━━━ PROVIDED ENTRIES

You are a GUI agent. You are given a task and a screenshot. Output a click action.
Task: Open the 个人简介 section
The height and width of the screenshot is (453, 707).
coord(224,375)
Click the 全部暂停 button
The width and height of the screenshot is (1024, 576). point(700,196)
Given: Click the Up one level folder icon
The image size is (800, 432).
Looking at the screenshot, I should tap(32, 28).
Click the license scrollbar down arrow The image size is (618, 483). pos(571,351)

━━━━━━
━━━ PROVIDED ENTRIES

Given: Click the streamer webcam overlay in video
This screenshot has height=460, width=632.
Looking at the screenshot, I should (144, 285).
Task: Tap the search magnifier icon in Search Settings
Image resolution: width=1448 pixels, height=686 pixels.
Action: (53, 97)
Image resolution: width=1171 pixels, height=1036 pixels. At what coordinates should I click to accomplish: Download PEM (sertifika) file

━━━━━━

**TASK PROMPT**
Look back at the data above. Transcribe exactly the lines starting at the line that contains "This screenshot has height=460, width=632." and ending at the line that contains "Image resolution: width=1171".

**SOLUTION TO THIS PROBLEM**
This screenshot has height=460, width=632.
Looking at the screenshot, I should (144, 285).
Task: Tap the search magnifier icon in Search Settings
Image resolution: width=1448 pixels, height=686 pixels.
Action: (53, 97)
Image resolution: width=1171 pixels, height=1036 pixels. At what coordinates should I click to accomplish: Download PEM (sertifika) file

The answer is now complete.